[Stored entries]
-*-

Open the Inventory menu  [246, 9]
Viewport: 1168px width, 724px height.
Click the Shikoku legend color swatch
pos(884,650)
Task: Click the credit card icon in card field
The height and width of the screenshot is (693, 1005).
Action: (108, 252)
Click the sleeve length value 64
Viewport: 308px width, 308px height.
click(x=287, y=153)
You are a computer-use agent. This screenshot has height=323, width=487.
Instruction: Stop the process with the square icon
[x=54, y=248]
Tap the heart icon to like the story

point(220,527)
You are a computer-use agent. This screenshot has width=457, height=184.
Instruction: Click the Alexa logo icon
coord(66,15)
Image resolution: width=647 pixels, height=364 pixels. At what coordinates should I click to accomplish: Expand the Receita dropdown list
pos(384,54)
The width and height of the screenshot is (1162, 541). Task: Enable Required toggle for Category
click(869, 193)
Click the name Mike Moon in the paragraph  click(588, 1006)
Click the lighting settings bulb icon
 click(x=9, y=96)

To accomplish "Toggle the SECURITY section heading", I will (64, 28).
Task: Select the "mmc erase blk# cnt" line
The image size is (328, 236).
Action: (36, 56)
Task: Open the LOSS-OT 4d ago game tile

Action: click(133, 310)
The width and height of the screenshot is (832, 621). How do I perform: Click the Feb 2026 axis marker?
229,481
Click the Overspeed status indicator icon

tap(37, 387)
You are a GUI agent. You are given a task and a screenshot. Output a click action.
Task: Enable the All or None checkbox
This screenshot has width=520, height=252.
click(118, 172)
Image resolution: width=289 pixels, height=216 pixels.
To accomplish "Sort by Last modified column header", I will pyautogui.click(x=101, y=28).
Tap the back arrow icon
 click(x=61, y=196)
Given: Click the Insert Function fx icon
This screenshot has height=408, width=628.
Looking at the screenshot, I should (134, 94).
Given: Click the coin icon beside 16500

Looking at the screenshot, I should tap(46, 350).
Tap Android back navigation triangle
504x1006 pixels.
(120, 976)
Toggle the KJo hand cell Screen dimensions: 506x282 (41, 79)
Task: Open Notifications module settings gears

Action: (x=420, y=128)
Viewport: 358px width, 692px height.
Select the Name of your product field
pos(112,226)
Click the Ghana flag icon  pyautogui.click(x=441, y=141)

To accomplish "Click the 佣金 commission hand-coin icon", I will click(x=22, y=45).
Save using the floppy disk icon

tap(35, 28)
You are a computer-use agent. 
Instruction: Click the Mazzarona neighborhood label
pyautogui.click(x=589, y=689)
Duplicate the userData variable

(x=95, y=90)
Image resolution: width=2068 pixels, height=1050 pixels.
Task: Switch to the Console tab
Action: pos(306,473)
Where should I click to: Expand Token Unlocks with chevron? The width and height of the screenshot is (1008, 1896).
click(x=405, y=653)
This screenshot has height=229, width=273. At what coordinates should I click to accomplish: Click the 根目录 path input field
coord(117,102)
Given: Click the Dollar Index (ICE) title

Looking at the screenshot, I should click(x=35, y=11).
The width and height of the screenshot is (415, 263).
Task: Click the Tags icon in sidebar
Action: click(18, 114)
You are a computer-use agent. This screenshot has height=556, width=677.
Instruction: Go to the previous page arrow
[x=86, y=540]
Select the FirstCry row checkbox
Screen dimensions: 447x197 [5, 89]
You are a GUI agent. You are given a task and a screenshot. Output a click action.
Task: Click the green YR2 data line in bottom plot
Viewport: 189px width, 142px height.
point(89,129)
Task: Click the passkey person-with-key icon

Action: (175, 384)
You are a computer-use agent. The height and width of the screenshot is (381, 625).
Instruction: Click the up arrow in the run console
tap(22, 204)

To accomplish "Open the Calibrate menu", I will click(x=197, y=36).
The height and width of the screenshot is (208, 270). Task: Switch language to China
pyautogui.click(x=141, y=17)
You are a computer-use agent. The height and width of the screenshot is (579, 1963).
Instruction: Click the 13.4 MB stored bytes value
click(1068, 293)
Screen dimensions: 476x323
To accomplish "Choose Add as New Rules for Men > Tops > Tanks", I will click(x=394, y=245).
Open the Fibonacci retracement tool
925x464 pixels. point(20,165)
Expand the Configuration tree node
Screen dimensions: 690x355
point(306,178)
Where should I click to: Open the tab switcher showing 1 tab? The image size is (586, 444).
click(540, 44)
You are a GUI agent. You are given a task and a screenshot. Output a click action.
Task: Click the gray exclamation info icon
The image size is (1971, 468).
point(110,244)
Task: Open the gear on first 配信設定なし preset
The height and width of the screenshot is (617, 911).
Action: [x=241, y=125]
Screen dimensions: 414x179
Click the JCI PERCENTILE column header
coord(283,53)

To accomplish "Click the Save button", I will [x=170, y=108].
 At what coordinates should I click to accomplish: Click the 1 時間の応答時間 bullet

-*-

▶ **What to do**: Please transcribe all of the records, keeping every line exactly as it is.

▶ **Result of this exercise**:
Open the Inventory menu  [246, 9]
Viewport: 1168px width, 724px height.
Click the Shikoku legend color swatch
pos(884,650)
Task: Click the credit card icon in card field
The height and width of the screenshot is (693, 1005).
Action: (108, 252)
Click the sleeve length value 64
Viewport: 308px width, 308px height.
click(x=287, y=153)
You are a computer-use agent. This screenshot has height=323, width=487.
Instruction: Stop the process with the square icon
[x=54, y=248]
Tap the heart icon to like the story

point(220,527)
You are a computer-use agent. This screenshot has width=457, height=184.
Instruction: Click the Alexa logo icon
coord(66,15)
Image resolution: width=647 pixels, height=364 pixels. At what coordinates should I click to accomplish: Expand the Receita dropdown list
pos(384,54)
The width and height of the screenshot is (1162, 541). Task: Enable Required toggle for Category
click(869, 193)
Click the name Mike Moon in the paragraph  click(588, 1006)
Click the lighting settings bulb icon
 click(x=9, y=96)

To accomplish "Toggle the SECURITY section heading", I will (64, 28).
Task: Select the "mmc erase blk# cnt" line
The image size is (328, 236).
Action: (36, 56)
Task: Open the LOSS-OT 4d ago game tile

Action: click(133, 310)
The width and height of the screenshot is (832, 621). How do I perform: Click the Feb 2026 axis marker?
229,481
Click the Overspeed status indicator icon

tap(37, 387)
You are a GUI agent. You are given a task and a screenshot. Output a click action.
Task: Enable the All or None checkbox
This screenshot has width=520, height=252.
click(118, 172)
Image resolution: width=289 pixels, height=216 pixels.
To accomplish "Sort by Last modified column header", I will pyautogui.click(x=101, y=28).
Tap the back arrow icon
 click(x=61, y=196)
Given: Click the Insert Function fx icon
This screenshot has height=408, width=628.
Looking at the screenshot, I should (134, 94).
Given: Click the coin icon beside 16500

Looking at the screenshot, I should tap(46, 350).
Tap Android back navigation triangle
504x1006 pixels.
(120, 976)
Toggle the KJo hand cell Screen dimensions: 506x282 (41, 79)
Task: Open Notifications module settings gears

Action: (x=420, y=128)
Viewport: 358px width, 692px height.
Select the Name of your product field
pos(112,226)
Click the Ghana flag icon  pyautogui.click(x=441, y=141)

To accomplish "Click the 佣金 commission hand-coin icon", I will click(x=22, y=45).
Save using the floppy disk icon

tap(35, 28)
You are a computer-use agent. 
Instruction: Click the Mazzarona neighborhood label
pyautogui.click(x=589, y=689)
Duplicate the userData variable

(x=95, y=90)
Image resolution: width=2068 pixels, height=1050 pixels.
Task: Switch to the Console tab
Action: pos(306,473)
Where should I click to: Expand Token Unlocks with chevron? The width and height of the screenshot is (1008, 1896).
click(x=405, y=653)
This screenshot has height=229, width=273. At what coordinates should I click to accomplish: Click the 根目录 path input field
coord(117,102)
Given: Click the Dollar Index (ICE) title

Looking at the screenshot, I should click(x=35, y=11).
The width and height of the screenshot is (415, 263).
Task: Click the Tags icon in sidebar
Action: click(18, 114)
You are a computer-use agent. This screenshot has height=556, width=677.
Instruction: Go to the previous page arrow
[x=86, y=540]
Select the FirstCry row checkbox
Screen dimensions: 447x197 [5, 89]
You are a GUI agent. You are given a task and a screenshot. Output a click action.
Task: Click the green YR2 data line in bottom plot
Viewport: 189px width, 142px height.
point(89,129)
Task: Click the passkey person-with-key icon

Action: (175, 384)
You are a computer-use agent. The height and width of the screenshot is (381, 625).
Instruction: Click the up arrow in the run console
tap(22, 204)

To accomplish "Open the Calibrate menu", I will click(x=197, y=36).
The height and width of the screenshot is (208, 270). Task: Switch language to China
pyautogui.click(x=141, y=17)
You are a computer-use agent. The height and width of the screenshot is (579, 1963).
Instruction: Click the 13.4 MB stored bytes value
click(1068, 293)
Screen dimensions: 476x323
To accomplish "Choose Add as New Rules for Men > Tops > Tanks", I will click(x=394, y=245).
Open the Fibonacci retracement tool
925x464 pixels. point(20,165)
Expand the Configuration tree node
Screen dimensions: 690x355
point(306,178)
Where should I click to: Open the tab switcher showing 1 tab? The image size is (586, 444).
click(540, 44)
You are a GUI agent. You are given a task and a screenshot. Output a click action.
Task: Click the gray exclamation info icon
The image size is (1971, 468).
point(110,244)
Task: Open the gear on first 配信設定なし preset
The height and width of the screenshot is (617, 911).
Action: [x=241, y=125]
Screen dimensions: 414x179
Click the JCI PERCENTILE column header
coord(283,53)

To accomplish "Click the Save button", I will [x=170, y=108].
 At what coordinates should I click to accomplish: Click the 1 時間の応答時間 bullet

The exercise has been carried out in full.